Decenas de connacionales asistieron al Estadio Nacional, a ver y alentar a Bolivia en el partido amistoso frente a Japón.
El momento más emotivo para ese pequeño grupo se dio cuando fue entonado el himno nacional. Fue emocionante para ellos y muchos lloraron.
La selección boliviana se presentó en Japón luego de seis años. La anterior vez fue en 2019, aunque en otro estadio. Muchas de las personas que en esta jornada la acompañaron no habían estado antes.
Aunque fueron pocos ataques de la Verde, cada llegada era seguida con la esperanza de celebrar un gol.
Otro instante conmovedor fue por el homenaje a Xabier Azkargorta, el exseleccionador boliviano fallecido el viernes. El vasco, en Japón, también fue DT del Yokohama Marinos.
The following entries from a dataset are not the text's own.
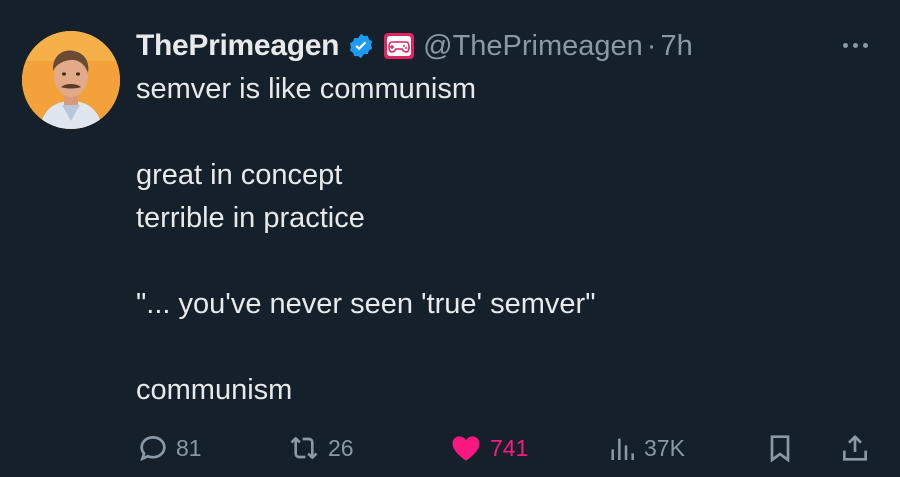 The image size is (900, 477). Describe the element at coordinates (510, 448) in the screenshot. I see `like-count: 741` at that location.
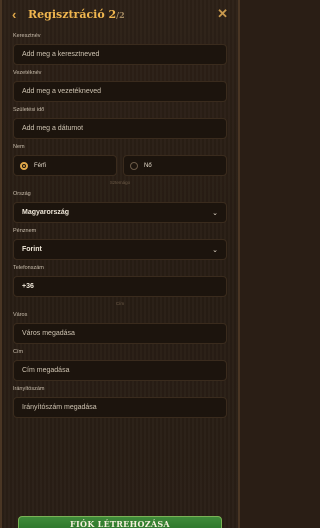 This screenshot has width=320, height=528. What do you see at coordinates (22, 194) in the screenshot?
I see `country-label: Ország` at bounding box center [22, 194].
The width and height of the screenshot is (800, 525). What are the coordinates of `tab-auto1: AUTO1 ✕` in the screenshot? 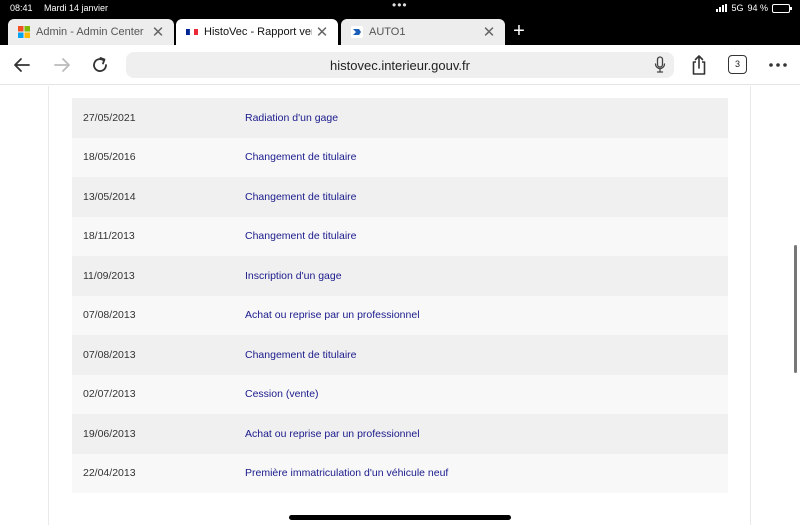 It's located at (423, 32).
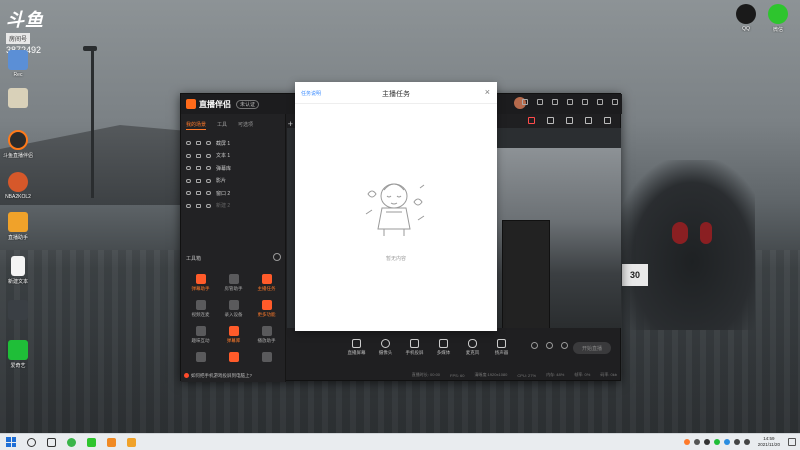 The width and height of the screenshot is (800, 450). What do you see at coordinates (696, 442) in the screenshot?
I see `tray-arrow-icon` at bounding box center [696, 442].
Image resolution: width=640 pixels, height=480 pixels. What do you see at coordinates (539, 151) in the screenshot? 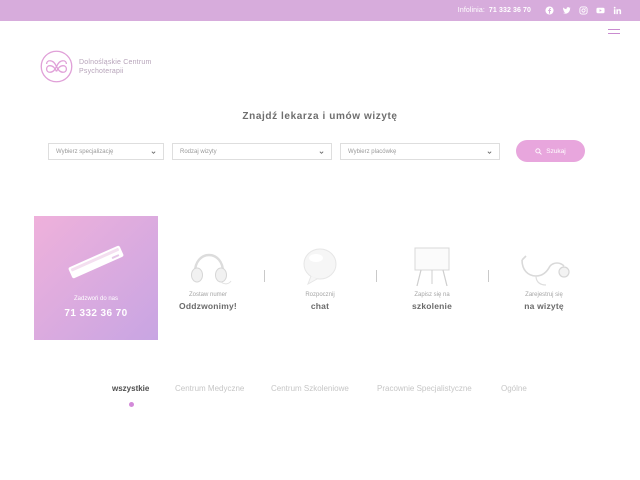
I see `search-icon` at bounding box center [539, 151].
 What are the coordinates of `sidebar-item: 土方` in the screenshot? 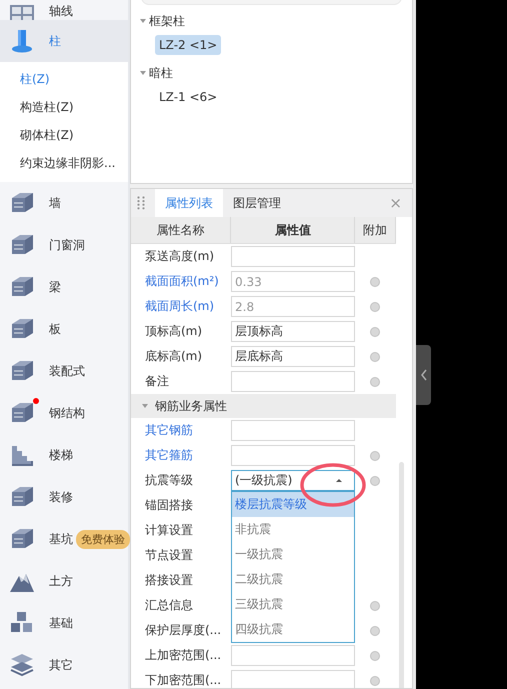 It's located at (64, 581).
No fue menor el esfuerzo que hicieron los bolivianos radicados en Tokio para estar presentes en el estadio. La entrada más barata tenía un costo de 60 dólares, en los lugares más alejados. En un sector reservado para el pequeño grupo de residentes nacionales, el boleto valía unos 200 dólares. En la escala, para los lugares más caros había entradas a costos inaccesibles, de entre 1.500 y 2.000 dólares.
Banderas nacionales fueron extendidas en los balcones de una de las tribunas. Había otras, en manos de los bolivianos, ondeando en otros sectores del estadio. Más allá de la derrota, “la alegría fue grande por ver a la Verde”, con la “ilusión intacta” de que llegue al próximo Mundial 2026.